Alessandro e Anna sono due giovani bolognesi che si conoscono per caso, quando sono poco più che maggiorenni, durante un viaggio Interrail in Spagna alla fine degli anni’90. Tra i due nasce un sentimento, ma entrambi hanno una vita troppo complicata e così le loro strade si dividono. Decidono però di rimanere in contatto scrivendosi: gli anni passano e il loro rapporto epistolare va avanti, senza però che si vedano mai. Tutto però cambia quando, vent’anni dopo, Alessandro (che nel frattempo è diventato un urbanista affermato) torna a Bologna dalla madre e chiede ad Anna di incontrarso. Lei, che lavora in città per un ente di protezione ambientale, accetta anche se con grande titubanza dato che è felicemente sposata e ha un figlio ormai grande. Cosa succederà tra i due? La scintilla (ri)scatterà? Per scoprirlo dovrete vedere la serie!

La parola ai protagonisti

«Quando abbiamo cominciato a ragionare sul racconto di un amore, volevamo prenderlo di petto, ma ci siamo resi conto di quanto sia difficile farlo dato che questo sentimento racchiude, in cinque lettere, una miriade di significati, ognuno ha il suo modo di concepirlo (da qui la scelta di scrivere il titolo con la u minuscola e la A maiuscola» – spiega Stefano Accorsi durante la conferenza stampa – «Il passaggio fondamentale è stato quello della trasformazione della scrittura in immagini. Questa narrazione mescola presente e passato, attimi personali ma anche legati alla città di Bologna, proiezioni verso il futuro: questa ci sembrava la chiave migliore». Poi sul personaggio di Anna dice: «Nelle altre culture c’è il non detto, da noi la bugia. Noi italiani parliamo tanto e nel farlo non possiamo, ogni tanto, fare a meno di mentire con bugie grandi o piccole (le famose bugie bianche). Siamo partiti anche da questo punto e quindi possiamo dire che Anna è una bugiarda, ma non in maniera negativa, perché vive due sentimenti diversi».

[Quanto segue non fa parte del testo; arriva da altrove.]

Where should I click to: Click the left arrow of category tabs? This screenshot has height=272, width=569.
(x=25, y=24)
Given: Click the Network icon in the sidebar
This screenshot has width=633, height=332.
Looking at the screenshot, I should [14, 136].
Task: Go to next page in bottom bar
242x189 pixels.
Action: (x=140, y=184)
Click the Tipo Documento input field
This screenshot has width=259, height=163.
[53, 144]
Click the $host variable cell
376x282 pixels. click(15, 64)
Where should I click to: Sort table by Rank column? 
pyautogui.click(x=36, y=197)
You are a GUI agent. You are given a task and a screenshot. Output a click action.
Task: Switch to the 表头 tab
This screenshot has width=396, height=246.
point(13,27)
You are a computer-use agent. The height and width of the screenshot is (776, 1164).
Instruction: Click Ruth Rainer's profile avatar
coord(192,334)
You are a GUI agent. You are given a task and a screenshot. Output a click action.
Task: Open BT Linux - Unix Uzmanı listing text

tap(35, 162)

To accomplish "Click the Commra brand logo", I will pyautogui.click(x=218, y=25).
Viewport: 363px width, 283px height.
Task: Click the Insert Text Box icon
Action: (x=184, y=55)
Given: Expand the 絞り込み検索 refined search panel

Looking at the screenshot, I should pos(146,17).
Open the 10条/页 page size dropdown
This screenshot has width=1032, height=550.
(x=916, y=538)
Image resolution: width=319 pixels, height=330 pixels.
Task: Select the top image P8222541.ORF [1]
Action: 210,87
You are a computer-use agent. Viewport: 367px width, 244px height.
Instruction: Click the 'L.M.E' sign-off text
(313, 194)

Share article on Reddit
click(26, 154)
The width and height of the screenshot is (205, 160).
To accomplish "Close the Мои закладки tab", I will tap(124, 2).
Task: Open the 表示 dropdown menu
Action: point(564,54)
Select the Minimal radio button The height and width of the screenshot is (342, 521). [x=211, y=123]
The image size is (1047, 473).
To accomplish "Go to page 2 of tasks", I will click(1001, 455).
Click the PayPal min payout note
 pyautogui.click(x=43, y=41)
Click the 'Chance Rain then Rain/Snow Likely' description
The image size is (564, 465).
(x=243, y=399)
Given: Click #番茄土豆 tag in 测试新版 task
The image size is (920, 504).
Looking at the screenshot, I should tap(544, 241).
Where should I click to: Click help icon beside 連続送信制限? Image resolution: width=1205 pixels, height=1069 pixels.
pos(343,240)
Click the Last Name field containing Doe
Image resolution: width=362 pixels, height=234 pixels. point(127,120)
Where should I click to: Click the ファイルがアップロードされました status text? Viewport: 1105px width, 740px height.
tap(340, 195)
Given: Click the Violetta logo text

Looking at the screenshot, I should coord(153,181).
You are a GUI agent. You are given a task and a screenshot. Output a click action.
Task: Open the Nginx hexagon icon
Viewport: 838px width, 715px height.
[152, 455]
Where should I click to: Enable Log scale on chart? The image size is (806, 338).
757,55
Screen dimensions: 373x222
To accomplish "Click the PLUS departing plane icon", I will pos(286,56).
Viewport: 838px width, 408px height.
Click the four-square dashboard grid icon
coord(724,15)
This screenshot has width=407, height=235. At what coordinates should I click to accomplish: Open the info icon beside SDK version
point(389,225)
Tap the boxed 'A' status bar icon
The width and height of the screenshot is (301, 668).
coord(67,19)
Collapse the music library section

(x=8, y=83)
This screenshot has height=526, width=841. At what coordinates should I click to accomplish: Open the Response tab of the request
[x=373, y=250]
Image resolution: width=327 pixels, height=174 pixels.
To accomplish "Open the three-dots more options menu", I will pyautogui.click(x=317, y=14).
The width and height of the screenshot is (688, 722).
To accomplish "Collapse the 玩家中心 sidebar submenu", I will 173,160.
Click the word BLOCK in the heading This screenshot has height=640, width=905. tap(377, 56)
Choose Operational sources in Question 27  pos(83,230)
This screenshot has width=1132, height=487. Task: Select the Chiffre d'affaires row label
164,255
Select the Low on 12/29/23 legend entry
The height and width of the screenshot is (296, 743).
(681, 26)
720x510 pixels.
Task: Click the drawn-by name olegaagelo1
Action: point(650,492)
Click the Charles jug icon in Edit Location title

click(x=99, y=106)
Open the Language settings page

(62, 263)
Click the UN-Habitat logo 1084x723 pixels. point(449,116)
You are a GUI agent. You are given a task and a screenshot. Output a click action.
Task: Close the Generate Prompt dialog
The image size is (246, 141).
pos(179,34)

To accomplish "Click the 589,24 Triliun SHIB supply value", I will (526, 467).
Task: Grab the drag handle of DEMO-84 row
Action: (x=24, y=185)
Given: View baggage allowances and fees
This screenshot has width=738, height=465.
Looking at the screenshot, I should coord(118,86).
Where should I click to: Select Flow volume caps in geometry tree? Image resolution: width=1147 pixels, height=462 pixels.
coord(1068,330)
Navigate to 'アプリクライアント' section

E cosa ha da dire Micaela Ramazzotti sul suo personaggio? «Quando mi hanno parlato per la prima volta di lei, infatti, mi hanno detto che è una dolcissima bugiarda. Nella sua vita ha due amori: ha incontrato Alessandro in viaggio e se n’è innamorata, ma ha anche un segreto che ha condiviso con il suo compagno, un rapporto mantenuto con la scrittura, come se fosse una sorta di diario. È una cosa che per lei è reale e infatti conserva le lettere in una scatola, dove è racchiusa la sua storia d’amore con Alessandro. E trovo questo aspetto meraviglioso, perché oggi siamo abituati ad essere collegati con i cellulari e a scriverci messaggi brevi ricchi di emoticons, nel loro caso c’è invece la voglia di comprare la carta e mettersi a scrivere con la penna tremante ricca di emozioni. Poi c’è anche l’attesa della risposta, è tutto così romantico!»